Election Day in Cambodia

It is July 26th today. Two days from now, only July 28th, Cambodia will have an election. Everywhere we go, motorbike parades are happening, young people crowded into open-air trucks shout, wave, fly flags and drive around, and everywhere you look there are signs posted. The city is alive, electric, although things like traffic are quite affected. Even minor things like my normally included complimentary guesthouse pickup to the bus station have been cancelled, as there are simply too many passionate political demonstrations.

Cambodian People's Party

I find this all very interesting, although it all does make me slightly nervous. I've had a few conversations with locals here about the political situation. One was our tour guide who is educated and used to be a reporter until he had a gun put to his head about a story he was publishing (he quit after that), and the other being a female university student who was watching one of the parades and who excited told me, in rushed but quite good English, what was going on.

A passing bus of National Rescue Party supporters

According to them, the party in power right now is the Cambodian's People's Party, and they are the same party that has been in power since the Khmer Rouge genocide. Cambodia does not have rules about how long a party can keep it's power, so the same party has continued to rule. There are allegations of vote buying in rural villages where people cannot read or write (my new university-going friend told me that it was for only 10,000r -that's only $0.25/vote) and there are many allegations of corruption. In fact, Transparency International, an anticorruption watchdog, ranks Cambodia a lowly 158 out of the 180 countries ranked.

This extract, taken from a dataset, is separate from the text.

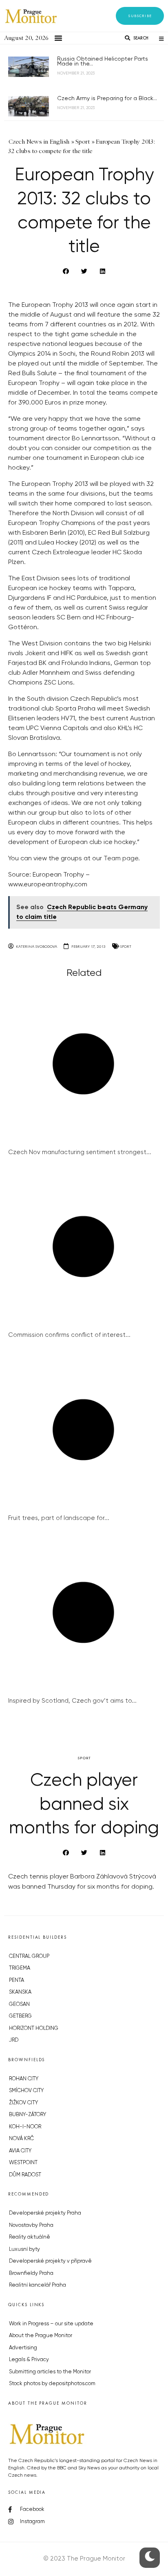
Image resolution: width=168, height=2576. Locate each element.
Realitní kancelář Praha (37, 2285)
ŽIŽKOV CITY (23, 2103)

Both of the locals I spoke to told me similiar things: the government allows the wealthy or well-connected certain privileges, they make it difficult to suceed in school unless you have the money necessary to buy your marks, they are selling Cambodia's resources at unstainable rate, allowing foreigners to buy land in the National Parks, etc. The opposition party is called the National Rescue Party, and they really seem to have a lot of supporters (in Phnom Penh at least). Many of these political demonstrators are city dwellers, often educated, and young. An ex-pat I was talking to said that some older folk don't want a new party and find the prospect of political change quite scary. This, of course, is a product of living through the genocide. I suppose their view is that even though things aren't perfect at least they are not the Khmer Rouge, and they think that the younger generation just doesn't understand this.

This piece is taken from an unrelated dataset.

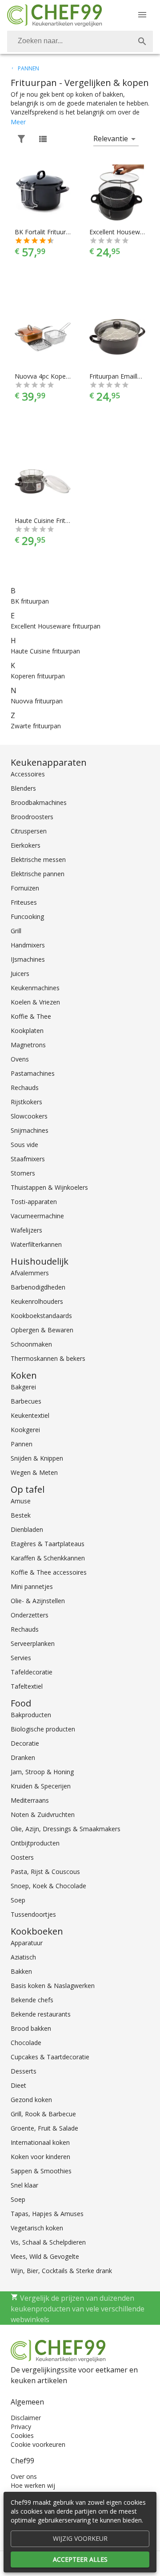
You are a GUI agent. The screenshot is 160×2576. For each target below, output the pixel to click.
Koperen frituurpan (38, 676)
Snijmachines (29, 1130)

As interesting and currently peaceful as all the demonstrations are, I can't help but feel a little bit glad to be getting out of the capital on election day just based on the sheer amount of demonstrators alone. I'm currently on a bus to Siem Reap, the city where Angkor Wat is. There I will meet two close friends from back home for a few days, as well as some Belgian friends I met in Vietnam (potentially!). I'm really looking forward to seeing all of them, belatedly celebrating my birthday, and exploring some world famous ancient ruins but I think it's probably wise to lay low on the 28th. Siem Reap isn't the capital but it is a large enough city. Regardless, I'm definitely interested in seeing the results!